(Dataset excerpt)
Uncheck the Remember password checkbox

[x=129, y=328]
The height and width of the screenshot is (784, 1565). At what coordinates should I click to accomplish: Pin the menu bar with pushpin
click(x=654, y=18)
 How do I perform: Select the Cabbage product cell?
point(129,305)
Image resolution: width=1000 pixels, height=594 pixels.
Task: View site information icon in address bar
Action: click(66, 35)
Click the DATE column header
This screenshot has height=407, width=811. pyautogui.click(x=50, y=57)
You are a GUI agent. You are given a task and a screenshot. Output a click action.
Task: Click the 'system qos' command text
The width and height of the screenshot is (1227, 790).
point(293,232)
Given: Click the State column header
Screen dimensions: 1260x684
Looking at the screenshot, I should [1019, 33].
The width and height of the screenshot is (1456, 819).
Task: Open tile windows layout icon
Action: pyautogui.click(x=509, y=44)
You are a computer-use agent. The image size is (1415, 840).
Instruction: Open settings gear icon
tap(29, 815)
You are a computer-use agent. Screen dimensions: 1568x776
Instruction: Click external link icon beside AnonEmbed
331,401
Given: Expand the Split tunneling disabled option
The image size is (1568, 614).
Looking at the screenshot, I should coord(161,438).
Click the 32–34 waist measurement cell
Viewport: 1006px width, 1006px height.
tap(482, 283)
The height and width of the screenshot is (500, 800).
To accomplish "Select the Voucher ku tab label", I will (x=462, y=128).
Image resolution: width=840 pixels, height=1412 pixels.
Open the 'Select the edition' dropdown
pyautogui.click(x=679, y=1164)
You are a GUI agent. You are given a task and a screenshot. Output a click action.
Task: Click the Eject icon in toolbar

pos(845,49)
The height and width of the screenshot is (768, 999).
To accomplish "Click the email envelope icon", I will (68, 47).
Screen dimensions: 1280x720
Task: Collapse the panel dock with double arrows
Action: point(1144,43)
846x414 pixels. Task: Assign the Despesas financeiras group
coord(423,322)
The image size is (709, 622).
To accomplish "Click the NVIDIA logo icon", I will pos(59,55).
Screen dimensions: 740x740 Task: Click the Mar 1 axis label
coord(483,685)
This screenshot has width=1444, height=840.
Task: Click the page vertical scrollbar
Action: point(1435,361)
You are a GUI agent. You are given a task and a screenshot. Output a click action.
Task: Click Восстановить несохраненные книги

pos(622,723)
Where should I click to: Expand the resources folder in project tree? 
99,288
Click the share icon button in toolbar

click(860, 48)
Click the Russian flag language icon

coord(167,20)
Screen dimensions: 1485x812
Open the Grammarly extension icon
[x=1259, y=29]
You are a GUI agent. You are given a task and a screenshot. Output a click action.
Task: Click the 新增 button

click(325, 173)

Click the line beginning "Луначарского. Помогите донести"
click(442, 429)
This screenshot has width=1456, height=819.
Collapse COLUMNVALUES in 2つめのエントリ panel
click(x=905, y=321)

(Given instruction):
Revise all the records above so that every occurrence of "GUI agent" reads "GUI assistant", leaving everything else unchanged.

(Response to this task):
Uncheck the Remember password checkbox

[x=129, y=328]
The height and width of the screenshot is (784, 1565). At what coordinates should I click to accomplish: Pin the menu bar with pushpin
click(x=654, y=18)
 How do I perform: Select the Cabbage product cell?
point(129,305)
Image resolution: width=1000 pixels, height=594 pixels.
Task: View site information icon in address bar
Action: click(66, 35)
Click the DATE column header
This screenshot has height=407, width=811. pyautogui.click(x=50, y=57)
You are a GUI assistant. You are given a task and a screenshot. Output a click action.
Task: Click the 'system qos' command text
The width and height of the screenshot is (1227, 790).
point(293,232)
Given: Click the State column header
Screen dimensions: 1260x684
Looking at the screenshot, I should [1019, 33].
The width and height of the screenshot is (1456, 819).
Task: Open tile windows layout icon
Action: pyautogui.click(x=509, y=44)
You are a computer-use agent. The image size is (1415, 840).
Instruction: Open settings gear icon
tap(29, 815)
You are a computer-use agent. Screen dimensions: 1568x776
Instruction: Click external link icon beside AnonEmbed
331,401
Given: Expand the Split tunneling disabled option
The image size is (1568, 614).
Looking at the screenshot, I should coord(161,438).
Click the 32–34 waist measurement cell
Viewport: 1006px width, 1006px height.
tap(482, 283)
The height and width of the screenshot is (500, 800).
To accomplish "Select the Voucher ku tab label", I will (x=462, y=128).
Image resolution: width=840 pixels, height=1412 pixels.
Open the 'Select the edition' dropdown
pyautogui.click(x=679, y=1164)
You are a GUI assistant. You are given a task and a screenshot. Output a click action.
Task: Click the Eject icon in toolbar

pos(845,49)
The height and width of the screenshot is (768, 999).
To accomplish "Click the email envelope icon", I will (68, 47).
Screen dimensions: 1280x720
Task: Collapse the panel dock with double arrows
Action: point(1144,43)
846x414 pixels. Task: Assign the Despesas financeiras group
coord(423,322)
The image size is (709, 622).
To accomplish "Click the NVIDIA logo icon", I will pos(59,55).
Screen dimensions: 740x740 Task: Click the Mar 1 axis label
coord(483,685)
This screenshot has width=1444, height=840.
Task: Click the page vertical scrollbar
Action: point(1435,361)
You are a GUI assistant. You are given a task and a screenshot. Output a click action.
Task: Click Восстановить несохраненные книги

pos(622,723)
Where should I click to: Expand the resources folder in project tree? 
99,288
Click the share icon button in toolbar

click(860, 48)
Click the Russian flag language icon

coord(167,20)
Screen dimensions: 1485x812
Open the Grammarly extension icon
[x=1259, y=29]
You are a GUI assistant. You are given a task and a screenshot. Output a click action.
Task: Click the 新增 button

click(325, 173)

Click the line beginning "Луначарского. Помогите донести"
click(442, 429)
This screenshot has width=1456, height=819.
Collapse COLUMNVALUES in 2つめのエントリ panel
click(x=905, y=321)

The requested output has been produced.